This whole conversation is bizarre but where I do agree is the loans system is completely broken.
The student loan isn’t a loan on a commercial basis, think about it. Who is going to lend an 18 year old at least £27k with zero income? Most loans are in the £45k+ region.
Then think about who is taking these loans, it’s low and middle income families. Wealthy families don’t take student loans because they can afford not to. So already the loans system is geared against low and middle income families.
Then consider where most students from low and middle income families end up, news flash, it isn’t Oxbridge or even a Russell Group university where you are significantly more likely to get a very good job at the end further stacking the odds.
Then consider the loan and the interest rate against the earnings profile of someone at the start of their career. You get a graduate job on £25k, priority number 1 for most people is getting into the position of being able to get a mortgage on a house so they don’t end up in a rent trap their whole life. You’ll not really be paying any of that loan off for a few years via the salary tax at which point the ‘debt’ has grown to £10k+ from what you originally borrowed including the 3 years of accrued interest before you even graduate. You are already fighting a loosing battle against the ‘debt’.

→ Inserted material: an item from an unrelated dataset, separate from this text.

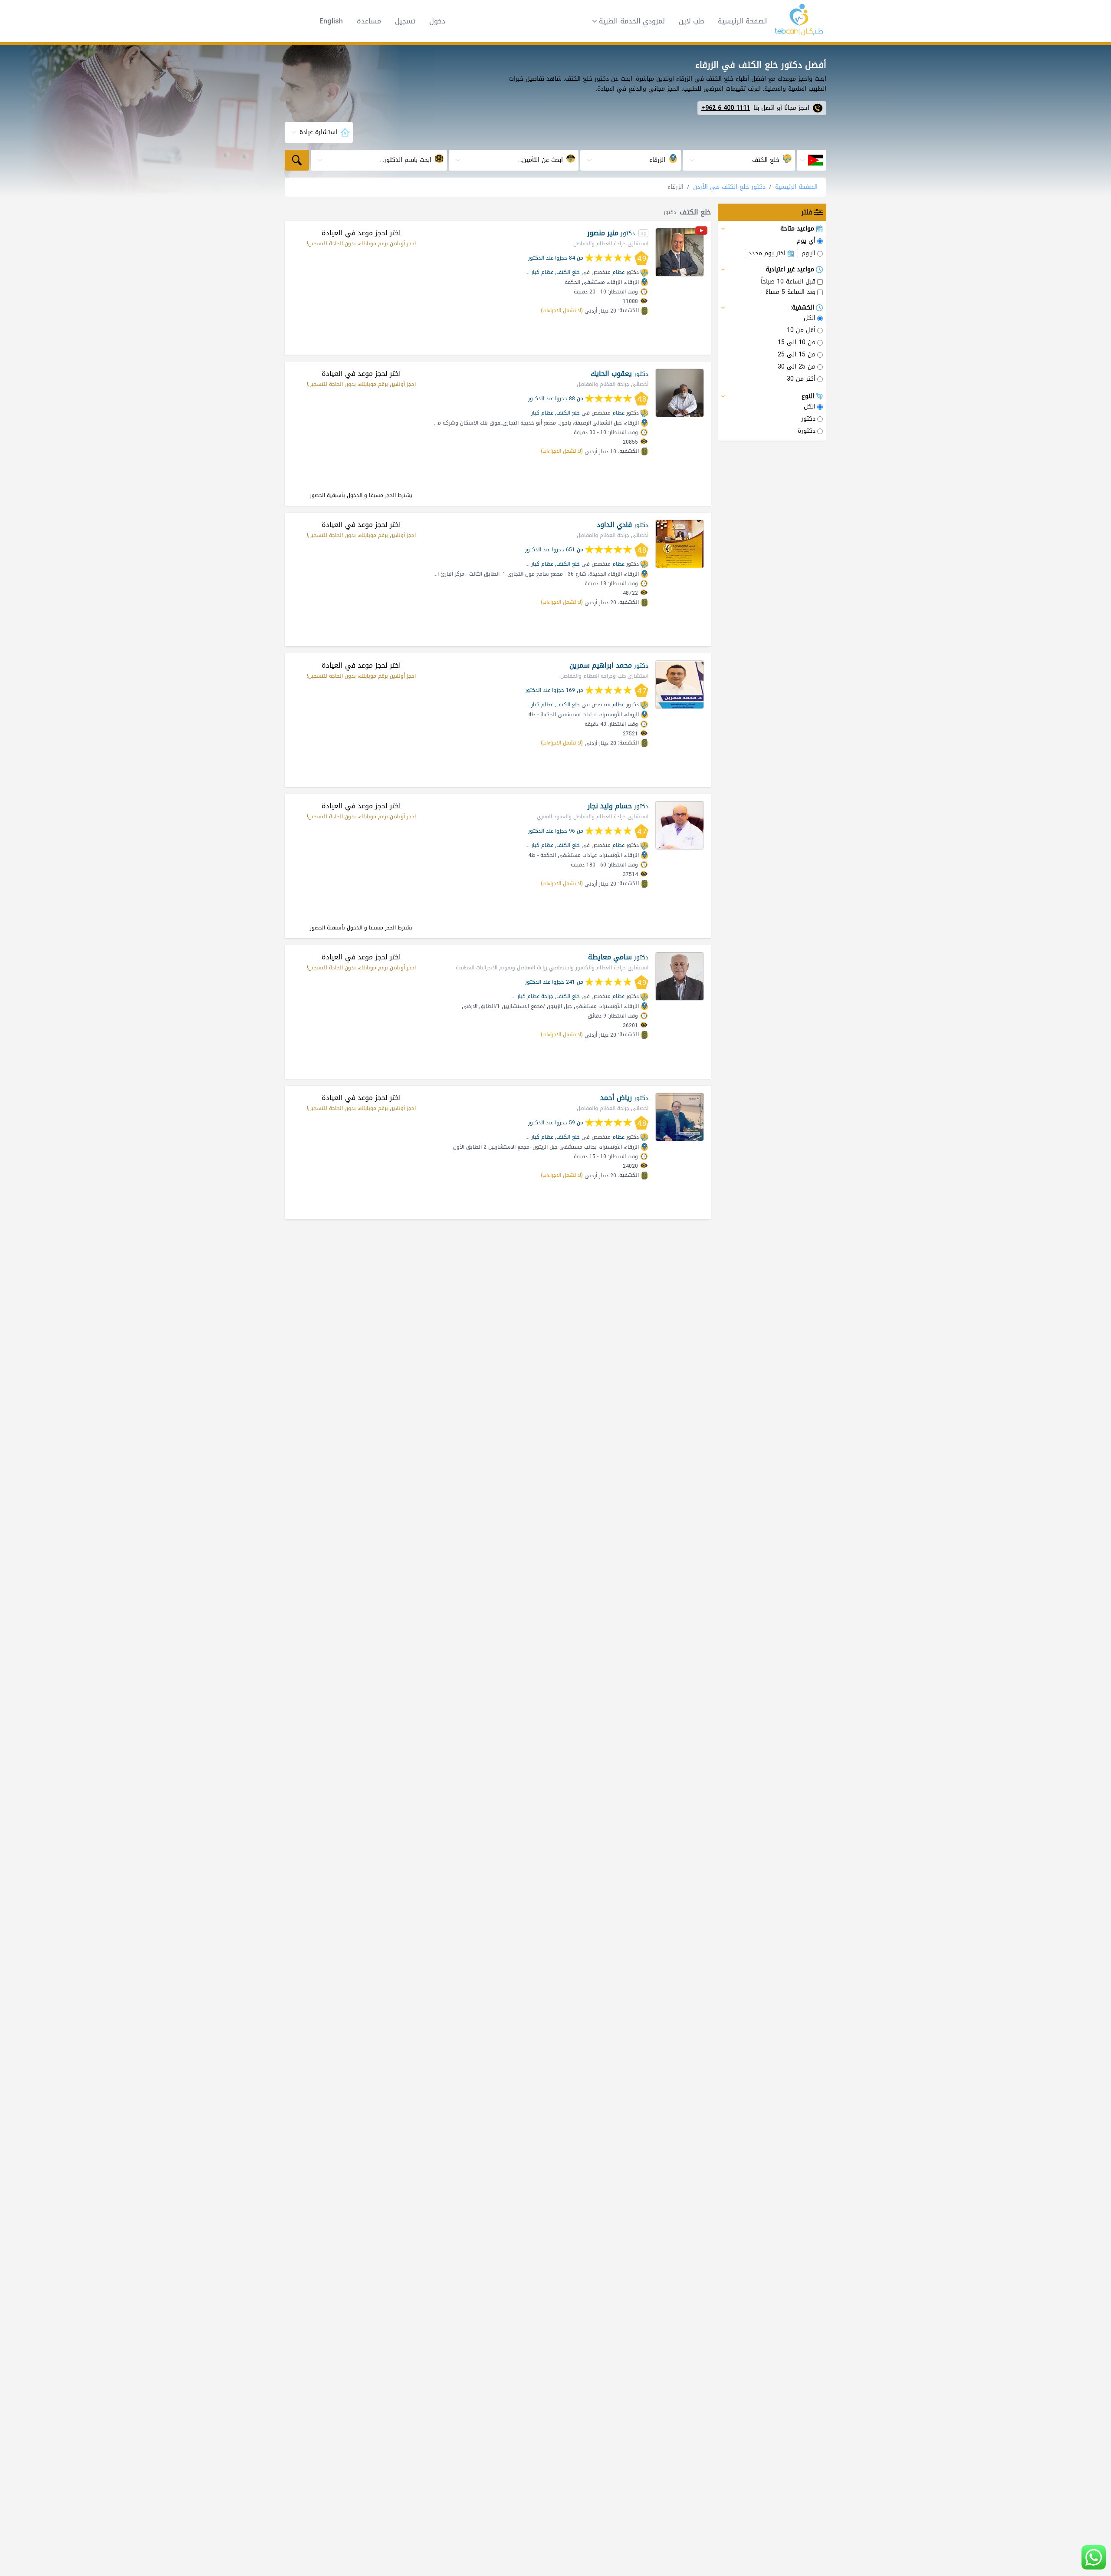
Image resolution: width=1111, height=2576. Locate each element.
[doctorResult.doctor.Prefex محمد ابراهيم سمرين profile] (679, 684)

These days it takes a couple (on a reasonable, above average but still middle income wage) almost all of their earnings power to get a a fairly average family home (remember this is after loan deductions). At which point there isn’t going to be much money left to start making overpayments to a debt which is still increasing because of the obscene interest rate. Someone who ends up as a middle earner (e.g. a nurse) will end up paying far more over their lifetime because they don’t have the means to pay it off early but also can’t grow their salary quickly enough or are not paying enough to quickly overcome the effect of the compound interest. In the end they end up paying well over the odds for their education. Low earners don’t pay anything at all and wealthy people pay the minimal amount they can.
£50k, £60k, £70k salaries are good salaries and you’ll certainly be comfortable but context is everything, if you need to live in London or the south east to earn it then it really doesn’t go that far these days and doesn’t get you the lifestyle some people make out, particularly once you have kids.
P.S. we could have had a Norway style trillion £ sovereign wealth fund but successive governments have continually sold all of the UKs revenue producing assets over the decades instead of investing and growing them. It’s got to the point now that there is nothing left but the debt generated by our low taxation ideology. But that’s another conversation.